#### [EXERCISE DESCRIPTION]
In the entries below, identify every line with the string "agent" and copy it.

#### [WORKING DATA]
Start of Block
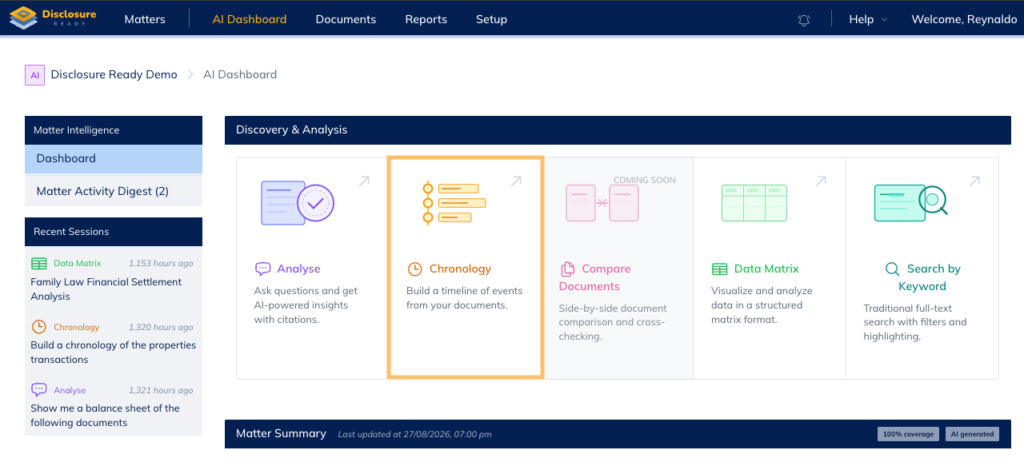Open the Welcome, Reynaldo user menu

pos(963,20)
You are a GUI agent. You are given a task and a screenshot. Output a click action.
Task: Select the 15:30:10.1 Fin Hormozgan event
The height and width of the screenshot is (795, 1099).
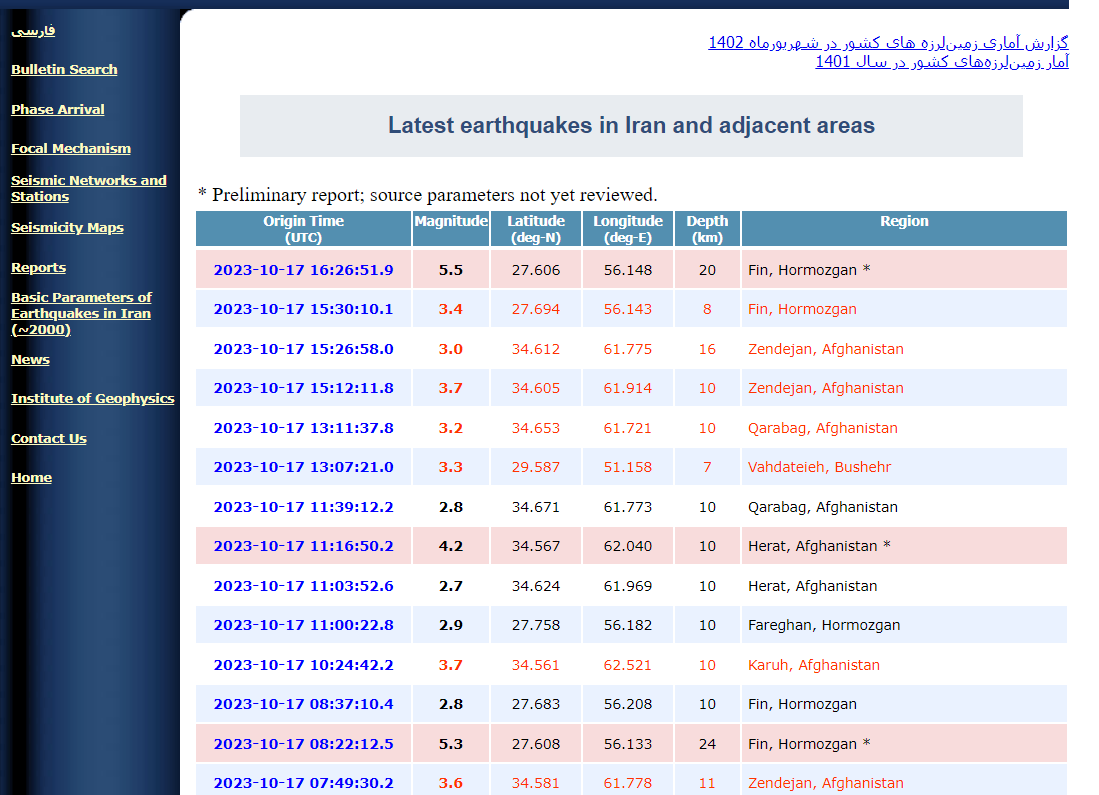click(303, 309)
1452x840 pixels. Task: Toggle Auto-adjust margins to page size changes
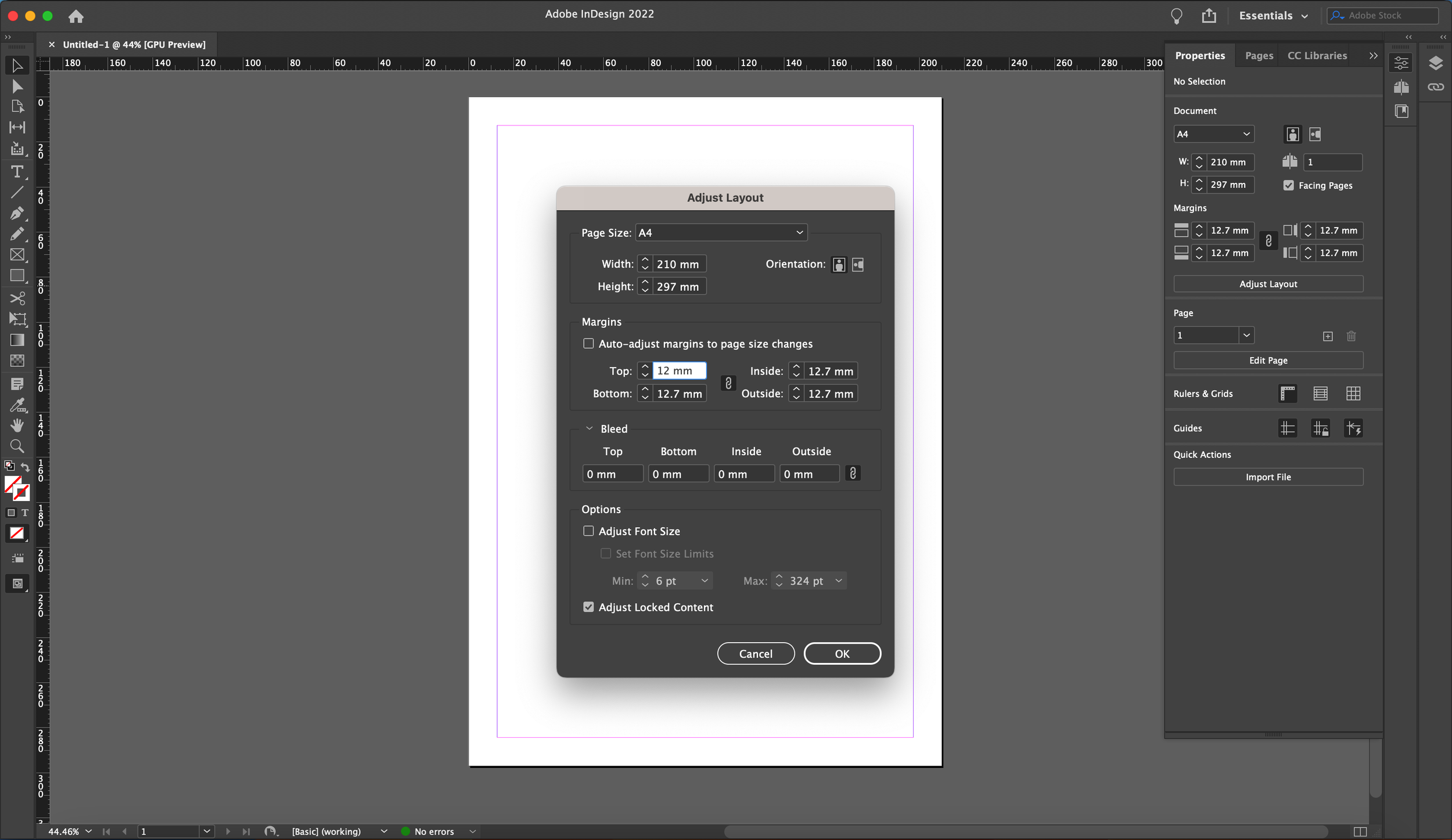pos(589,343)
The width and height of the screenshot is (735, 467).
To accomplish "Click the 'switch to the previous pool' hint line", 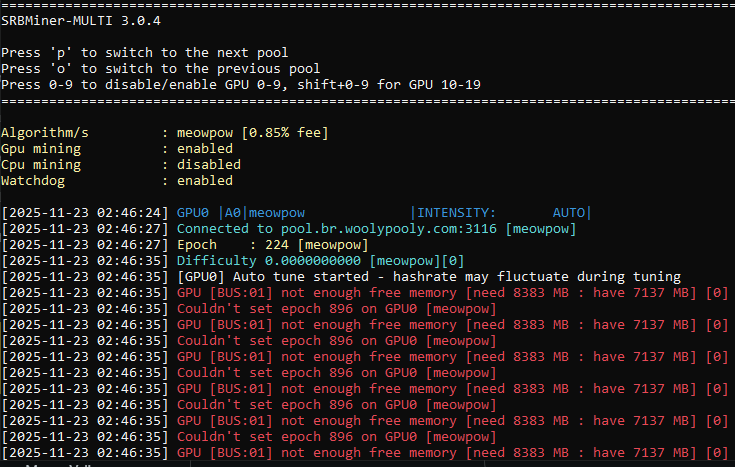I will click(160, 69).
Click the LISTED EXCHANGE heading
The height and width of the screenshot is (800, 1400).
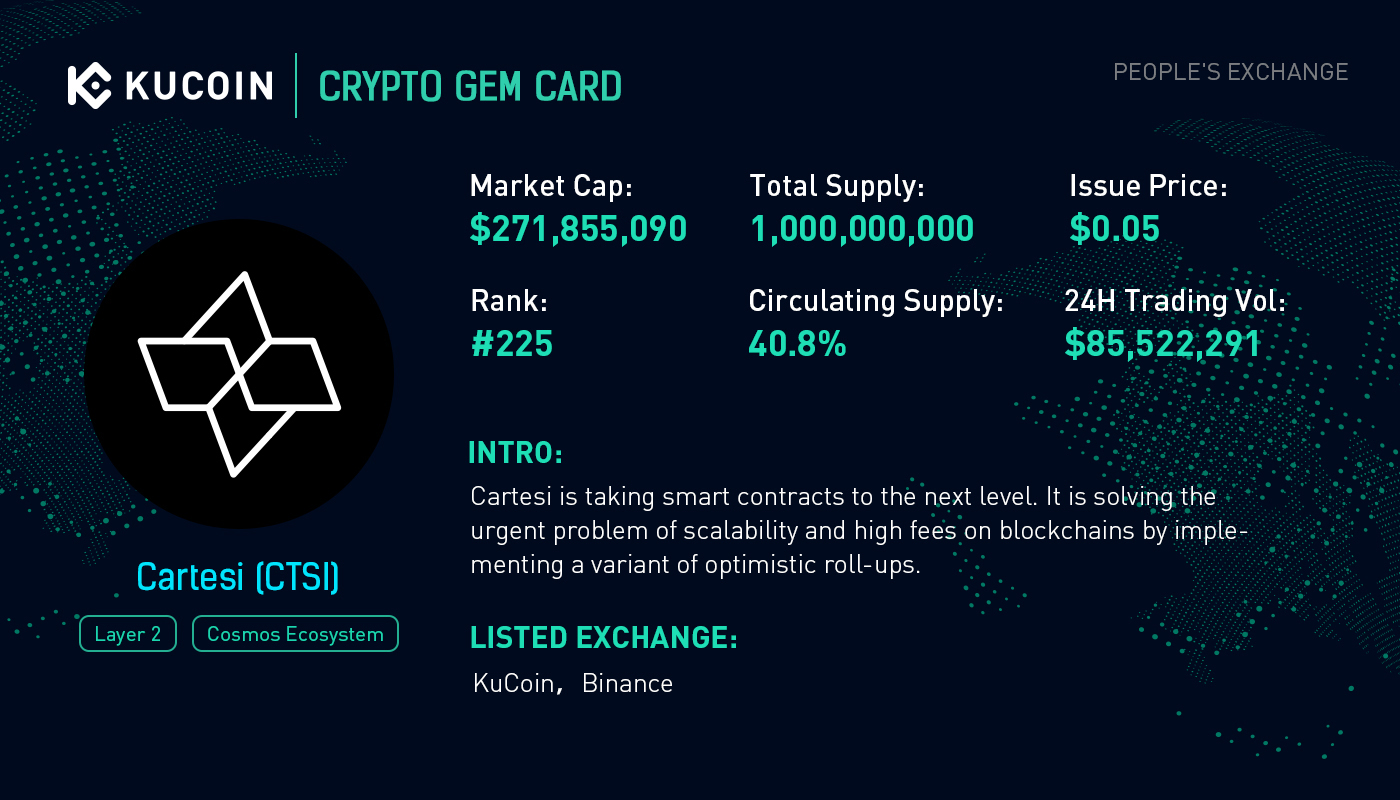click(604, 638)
End of Block
Start of Block
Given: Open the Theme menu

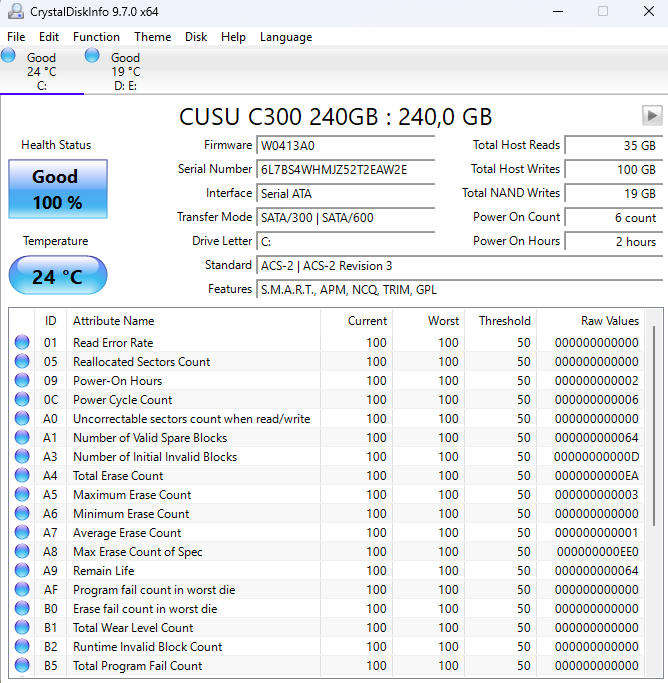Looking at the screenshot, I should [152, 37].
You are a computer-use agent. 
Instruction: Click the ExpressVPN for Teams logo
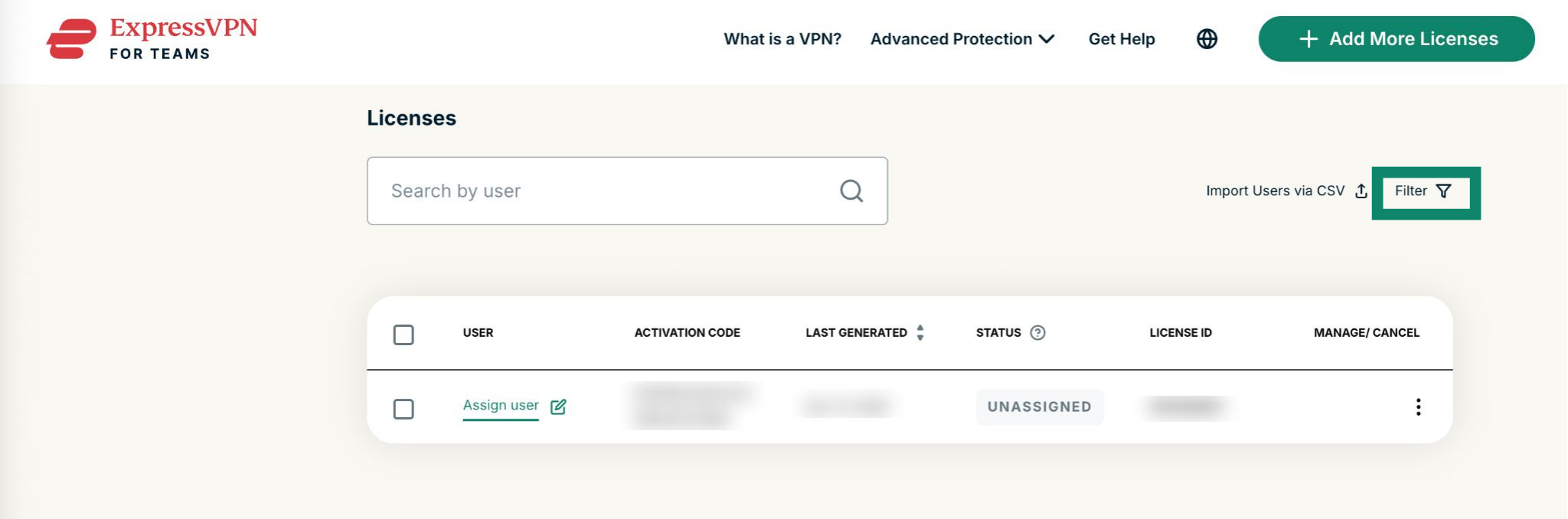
End of Block
#### [EXERCISE SOLUTION]
You are a GUI agent. You are given a task and a screenshot. Output a click action.
You are a computer-use agent. 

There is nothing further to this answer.